> **TASK TO CARRY OUT**:
Copy the rows exactly, from the line containing "852x392 pixels. How" through the end of the rows.

- - - - -

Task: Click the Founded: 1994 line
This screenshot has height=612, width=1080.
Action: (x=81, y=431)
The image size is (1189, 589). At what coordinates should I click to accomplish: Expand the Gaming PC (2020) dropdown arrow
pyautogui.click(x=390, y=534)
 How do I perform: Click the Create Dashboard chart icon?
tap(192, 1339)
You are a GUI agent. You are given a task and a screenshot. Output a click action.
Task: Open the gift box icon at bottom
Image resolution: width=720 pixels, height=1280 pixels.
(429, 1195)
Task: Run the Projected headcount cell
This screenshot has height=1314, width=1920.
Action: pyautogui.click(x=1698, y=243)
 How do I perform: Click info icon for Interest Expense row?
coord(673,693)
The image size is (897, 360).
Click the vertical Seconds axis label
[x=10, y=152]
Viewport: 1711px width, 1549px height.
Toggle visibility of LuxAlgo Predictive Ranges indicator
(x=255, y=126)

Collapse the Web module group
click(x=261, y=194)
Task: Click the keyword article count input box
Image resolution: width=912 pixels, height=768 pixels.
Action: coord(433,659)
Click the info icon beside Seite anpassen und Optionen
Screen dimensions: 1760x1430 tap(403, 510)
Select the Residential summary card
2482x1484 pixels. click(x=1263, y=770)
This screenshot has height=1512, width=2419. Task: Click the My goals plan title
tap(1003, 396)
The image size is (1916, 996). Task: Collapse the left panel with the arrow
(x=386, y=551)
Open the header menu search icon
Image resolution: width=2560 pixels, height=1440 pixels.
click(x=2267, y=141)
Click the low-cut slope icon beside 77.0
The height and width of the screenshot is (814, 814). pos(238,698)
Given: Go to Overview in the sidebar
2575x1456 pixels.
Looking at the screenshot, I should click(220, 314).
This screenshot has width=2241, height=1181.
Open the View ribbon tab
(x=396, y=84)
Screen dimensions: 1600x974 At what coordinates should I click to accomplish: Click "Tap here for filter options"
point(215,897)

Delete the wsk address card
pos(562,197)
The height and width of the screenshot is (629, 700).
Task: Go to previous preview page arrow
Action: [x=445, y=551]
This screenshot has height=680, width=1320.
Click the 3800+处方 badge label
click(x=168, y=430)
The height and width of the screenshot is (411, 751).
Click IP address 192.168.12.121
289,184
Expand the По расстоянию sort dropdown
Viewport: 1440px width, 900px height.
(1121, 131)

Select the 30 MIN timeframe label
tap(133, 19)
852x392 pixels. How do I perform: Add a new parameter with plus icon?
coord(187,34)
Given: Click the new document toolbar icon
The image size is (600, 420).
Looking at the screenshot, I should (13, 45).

- - - - -

> **EXERCISE SOLUTION**:
852x392 pixels. How do I perform: Add a new parameter with plus icon?
coord(187,34)
Given: Click the new document toolbar icon
The image size is (600, 420).
Looking at the screenshot, I should (13, 45).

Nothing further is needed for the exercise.